The specialised PW's are the best, but they are ridiculously over priced IMHO. 
Personally I make my own IPA with Isopropyl alcohol based and deionised water which is as cheap as chips. It works really well and at ease with how much I use.
Having said that, I will finish off with a dedicated PW.

Gtechniq PW is excellent, also have KC SIL which is bit of a dark horse as its termed Silicone remover, but it takes off all you ask too. Good value product, as all KC are.
Whatever your choice of dedicated PW may be, I would recommend this be used as the last stage wipe and clean so you can be confident you have hit it with as good as you possibly can. :thumb:


----------



## Brian1612 (Apr 5, 2015)

Itstony said:


> The specialised PW's are the best, but they are ridiculously over priced IMHO.
> 
> Personally I make my own IPA with Isopropyl alcohol based and deionised water which is as cheap as chips.

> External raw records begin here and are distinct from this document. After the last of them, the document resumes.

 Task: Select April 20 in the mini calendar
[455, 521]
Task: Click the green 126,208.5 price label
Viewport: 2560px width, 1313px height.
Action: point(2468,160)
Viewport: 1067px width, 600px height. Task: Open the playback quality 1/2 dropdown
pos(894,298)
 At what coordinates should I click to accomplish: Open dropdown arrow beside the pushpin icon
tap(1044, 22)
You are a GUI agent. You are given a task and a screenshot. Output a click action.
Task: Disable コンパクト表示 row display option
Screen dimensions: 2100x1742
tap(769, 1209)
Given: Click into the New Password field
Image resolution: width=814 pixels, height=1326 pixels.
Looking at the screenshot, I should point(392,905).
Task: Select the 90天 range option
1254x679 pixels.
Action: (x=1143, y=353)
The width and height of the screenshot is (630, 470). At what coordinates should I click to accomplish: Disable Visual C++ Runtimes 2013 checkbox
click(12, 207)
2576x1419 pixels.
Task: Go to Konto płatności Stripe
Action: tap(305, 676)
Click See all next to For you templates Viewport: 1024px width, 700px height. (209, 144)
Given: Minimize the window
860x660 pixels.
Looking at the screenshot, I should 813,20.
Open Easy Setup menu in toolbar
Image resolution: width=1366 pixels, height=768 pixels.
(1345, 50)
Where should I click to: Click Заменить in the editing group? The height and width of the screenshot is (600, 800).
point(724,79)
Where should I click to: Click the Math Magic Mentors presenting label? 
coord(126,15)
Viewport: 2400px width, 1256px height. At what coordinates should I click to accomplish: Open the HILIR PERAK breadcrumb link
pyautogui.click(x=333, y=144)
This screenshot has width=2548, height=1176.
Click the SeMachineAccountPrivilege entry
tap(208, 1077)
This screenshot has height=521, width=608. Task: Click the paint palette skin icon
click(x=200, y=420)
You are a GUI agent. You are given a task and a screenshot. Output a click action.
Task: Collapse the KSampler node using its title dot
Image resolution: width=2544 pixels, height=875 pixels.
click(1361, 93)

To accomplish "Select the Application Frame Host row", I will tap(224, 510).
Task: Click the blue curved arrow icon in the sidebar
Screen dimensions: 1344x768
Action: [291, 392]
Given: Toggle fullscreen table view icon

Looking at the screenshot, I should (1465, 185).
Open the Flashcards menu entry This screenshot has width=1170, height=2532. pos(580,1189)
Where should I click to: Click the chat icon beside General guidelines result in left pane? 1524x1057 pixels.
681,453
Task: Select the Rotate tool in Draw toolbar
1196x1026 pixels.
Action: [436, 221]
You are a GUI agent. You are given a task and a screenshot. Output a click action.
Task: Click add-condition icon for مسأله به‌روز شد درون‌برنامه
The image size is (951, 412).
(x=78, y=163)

It works really well and at ease with how much I use.
> 
> ...


U-pol panel wipe. It's dirt cheap for 5L.

Sent from my SM-G950F using Tapatalk


----------



## chongo (Jun 7, 2014)

Brian1612 said:


> U-pol panel wipe. It's dirt cheap for 5L.
> 
> Sent from my SM-G950F using Tapatalk


This ^^^^:thumb:


----------



## JimLethbridge (Feb 5, 2019)

many thanks for all the suggestions, i'm a **** forum user that's why it's taken me a year to find my old posts to reply on.

anyway i'm gonna go down the Upol route. if it's good enough for body shops it's good enough for me!


----------



## Alan W (May 11, 2006)

JimLethbridge said:


> many thanks for all the suggestions, i'm a **** forum user that's why it's taken me a year to find my old posts to reply on.
> 
> anyway i'm gonna go down the Upol route. if it's good enough for body shops it's good enough for me!


Make sure to buy the SLOW version and not the FAST version. 

Also, have a look at my thread *How To Use Panel Wipe - A Guide* for info.

Alan W


----------



## JimLethbridge (Feb 5, 2019)

Alan W said:


> Make sure to buy the SLOW version and not the FAST version.
> 
> Also, have a look at my thread *How To Use Panel Wipe - A Guide* for info.
> 
> Alan W


Thanks Alan, and for the link. I'd have had to look for that prior to use!


----------